Nah, hasil monitoring yang dilakukan oleh guru pada sebagian besar sekolah yang didampingi oleh program PHBS, tidak sepenuhnya menunjukkan adanya perubahan perilaku. Sebagian siswa masih menganggapnya sebagai sebuah peraturan sekolah saja, sehingga saat tidak berada di sekolah atau tak ada guru, mereka cenderung meninggalkan kebiasaan cuci tangan atau kembali membuang sampah sembarangan.
Untuk menyiasati hal tersebut, maka didorong sebuah pendekatan baru, yaitu pendekatan anak ke anak atau teman sebaya, nih, Sisters.
Salah satu dari strategi yang berdasar pada pendekatan ini adalah dengan mendorong monitoring partisipatif oleh anak. Diharapkan dengan hal tersebut, anak-anak bisa lebih cepat mengadopsi PHBS dalam kehidupan sehari-hari, bukan hanya di sekolah, tapi juga di rumah dan lingkungan sekitarnya.
Lalu, seperti apa, sih, monitoring partisipatif tersebut?
Dalam sebuah kelas, ditempatkan papan kontrol sehat, yang berisi kolom indikator PHBS yang akan dipicu dan kolom untuk menempatkan nama siswa. Papan ini untuk mengetahui berapa banyak siswa yang melakukan dan tidak melakukan, masing-masing perilaku hidup bersih dan sehat. Papan ini mewajibkan setiap siswa untuk mengisinya setiap hari.

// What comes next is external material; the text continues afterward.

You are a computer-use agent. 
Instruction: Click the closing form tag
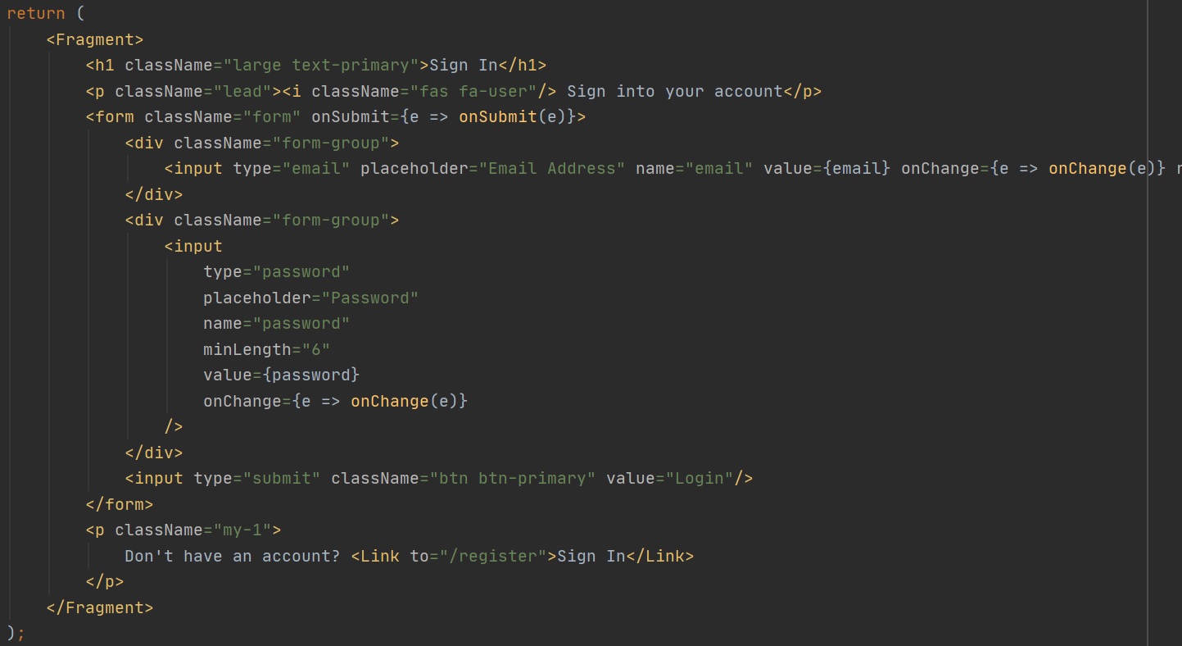[x=120, y=504]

Pengisian papan menggunakan kartu-kartu yang bertuliskan nama semua siswa yang ada dalam kelas, Sisters.
Contohnya.
Sebagai contoh, jika pada hari itu ada siswa yang mandi pagi sebelum ke sekolah, maka siswa tersebut berhak merekatkan atau memasukkan kartu yang bertuliskan namanya ke dalam kolom atau kantong “ya” yang tersedia, di sebelah kiri kolom indikator PHBS. Sebaliknya, apabila ada anak yang tidak sikat gigi pada hari itu, maka ia harus meletakkan kartunya pada kolom “tidak.”
Papan sengaja diletakkan pada dinding, sehingga mudah dilihat oleh semua.

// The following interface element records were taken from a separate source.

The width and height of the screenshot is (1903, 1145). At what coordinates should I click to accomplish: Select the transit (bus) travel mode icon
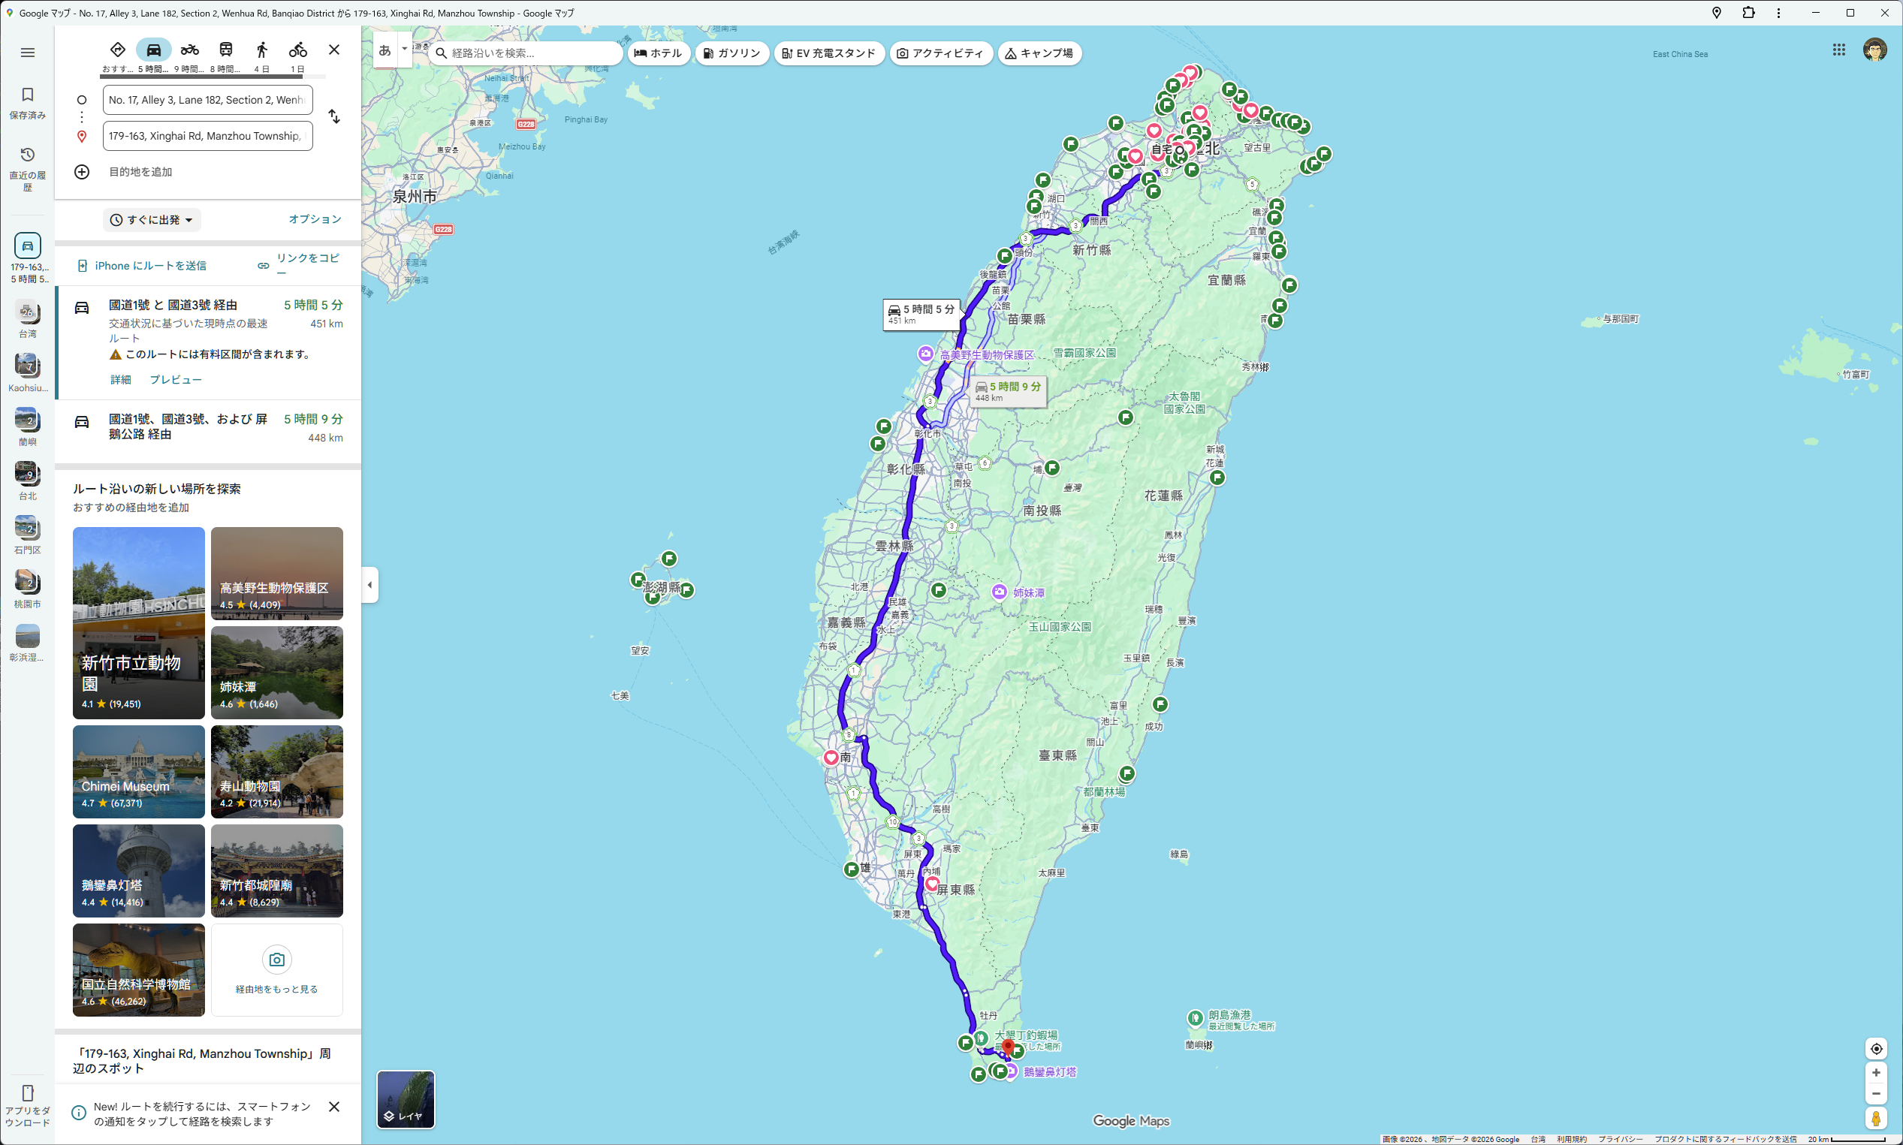pos(225,50)
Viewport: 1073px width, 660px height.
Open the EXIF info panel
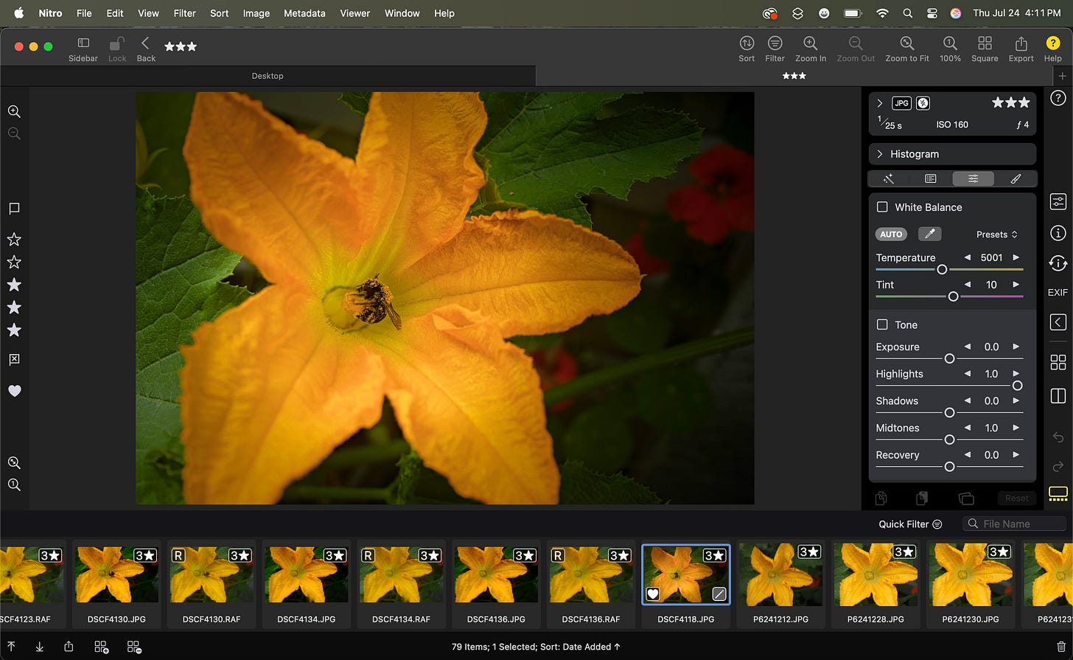click(1058, 292)
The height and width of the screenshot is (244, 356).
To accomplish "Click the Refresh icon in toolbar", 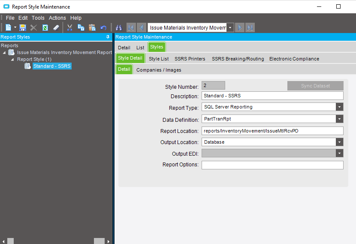I will (45, 27).
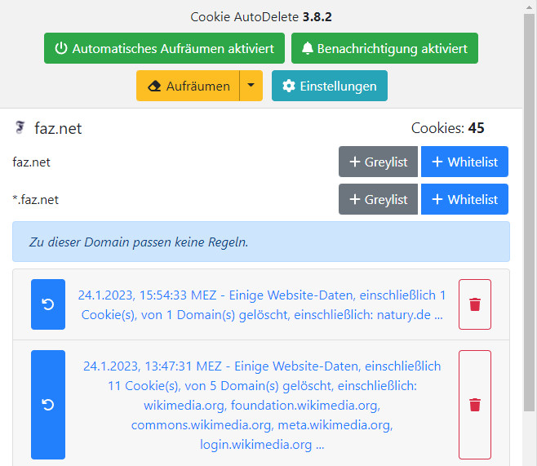Add *.faz.net to the Whitelist

pos(464,199)
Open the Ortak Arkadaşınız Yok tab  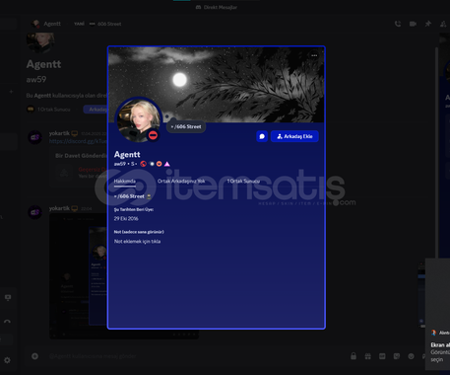[181, 182]
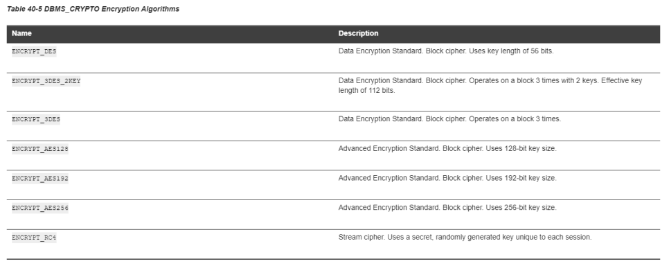Click the 112 bits effective key length text
Viewport: 669px width, 268px height.
(366, 91)
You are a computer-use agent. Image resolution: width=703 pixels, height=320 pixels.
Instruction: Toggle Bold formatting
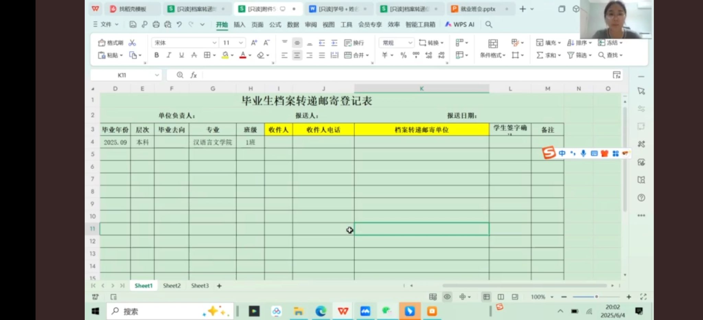tap(157, 55)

Dengan strategi ini, semua siswa bisa termotivasi untuk melakukan PHBS setiap harinya, agar namanya bisa menghiasi kolom “ya” untuk semua indikator. Meski diisi sendiri oleh siswa bersangkutan, namun bukan berarti setiap anak bisa seenaknya meletakkan kartu mereka. Teman-teman lainnya dan ketua kelas serta guru melakukan pengawasan terhadap semua kartu yang diletakkan untuk setiap indikator. Apabila ada yang ketahuan berbohong, dengan meletakkan kartunya pada kolom “ya,” padahal ia buang sampah sembarangan di hari itu, maka temannya akan melaporkan kepada ketua kelas. Ketua kelas berhak untuk memindahkan kartu temannya yang berbohong tadi ke kolom “tidak.”

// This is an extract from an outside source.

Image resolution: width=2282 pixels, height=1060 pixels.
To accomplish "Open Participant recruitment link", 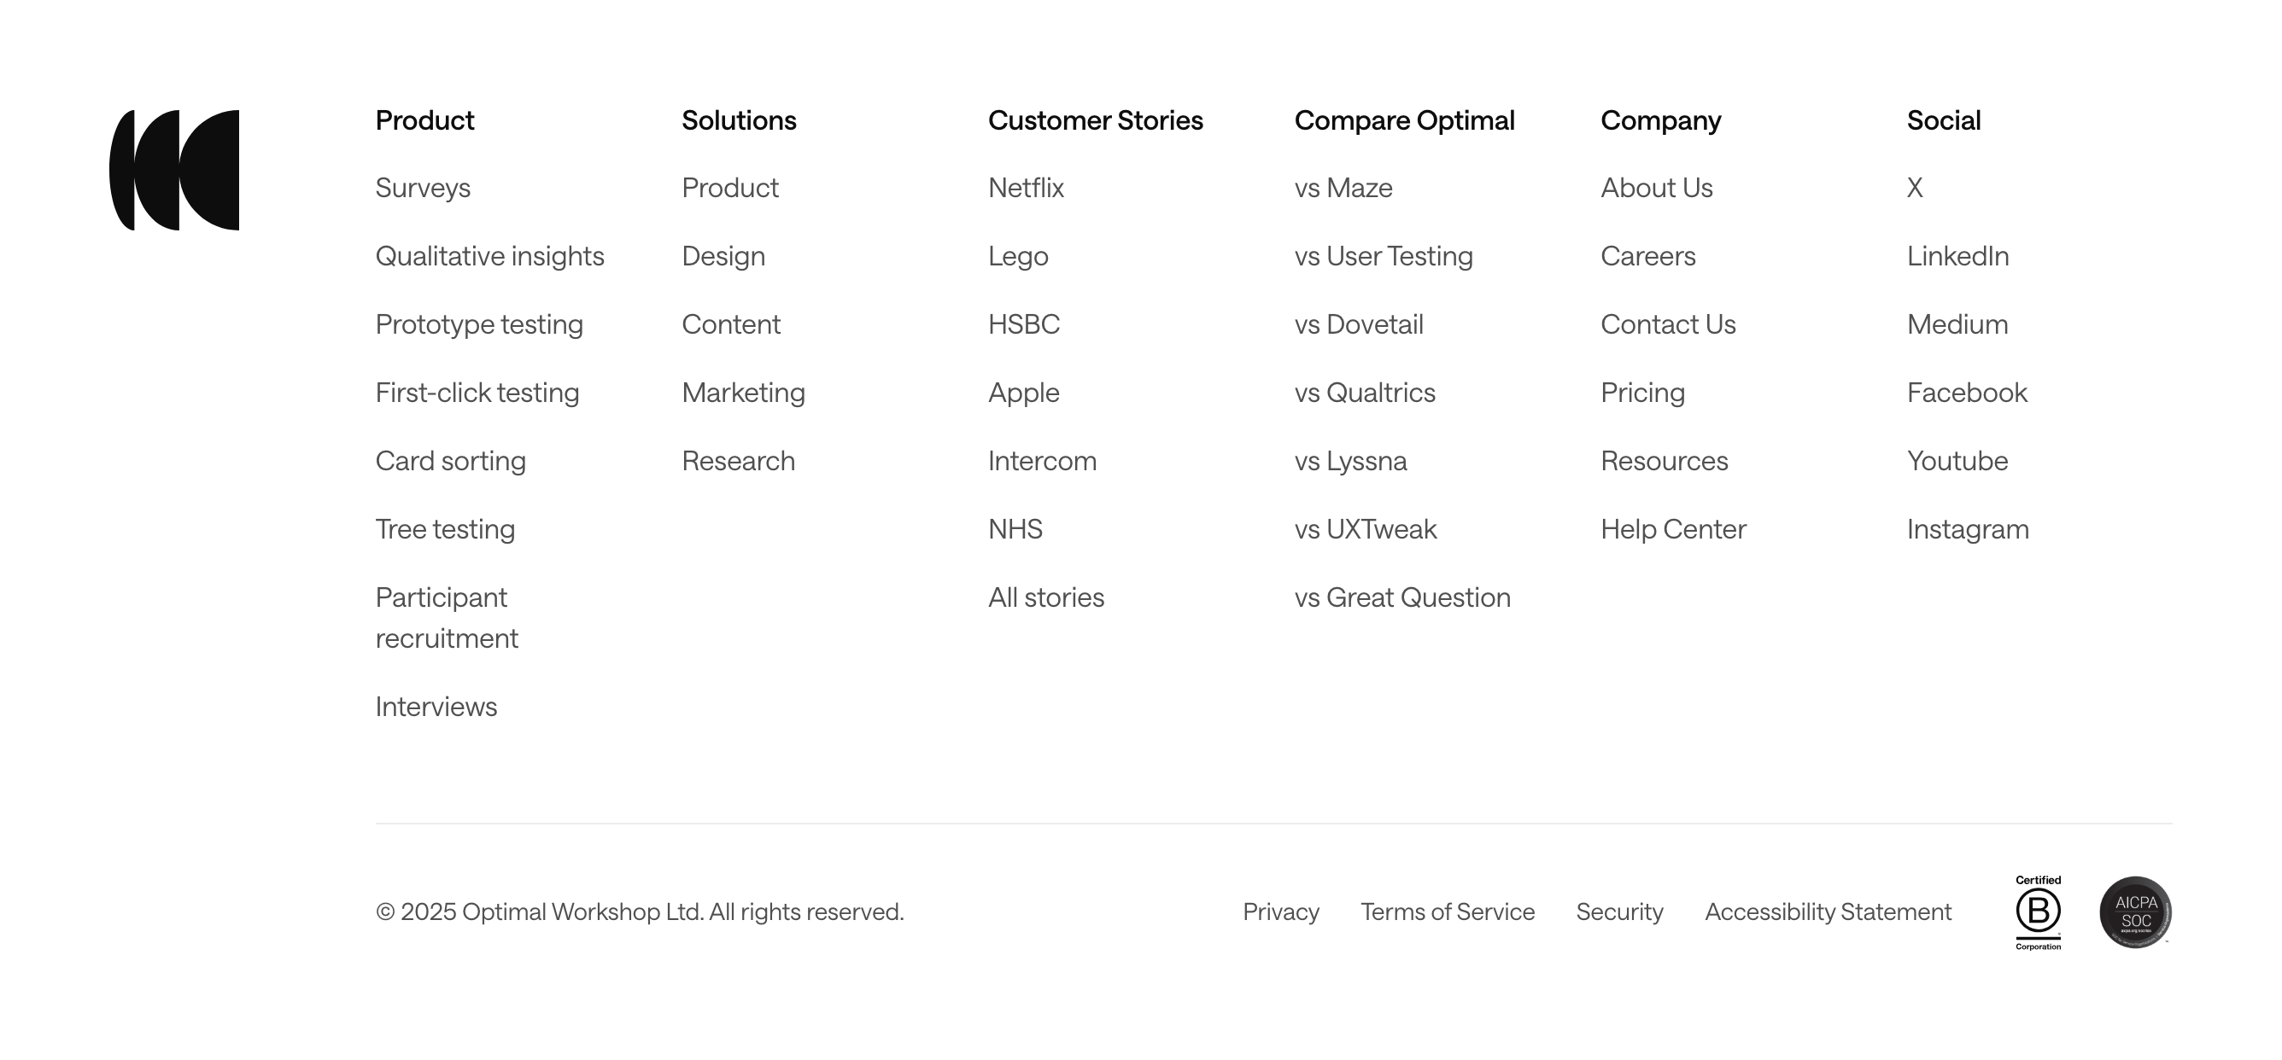I will click(x=446, y=617).
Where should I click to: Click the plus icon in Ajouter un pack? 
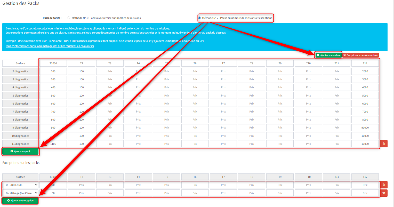click(12, 151)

Seperti itulah cara kerja monitoring partisipatif oleh anak. Guru kelas kemudian berkewajiban untuk merekap atau menyimpulkan secara keseluruhan kondisi PHBS siswanya, setiap bulan. Dari hasil papan kontrol tersebut, guru kelas dapat menyusun kembali strategi baru dalam melaksanakan pengajaran di kelas, yang menyisipkan pesan hidup bersih dan sehat, Sisters.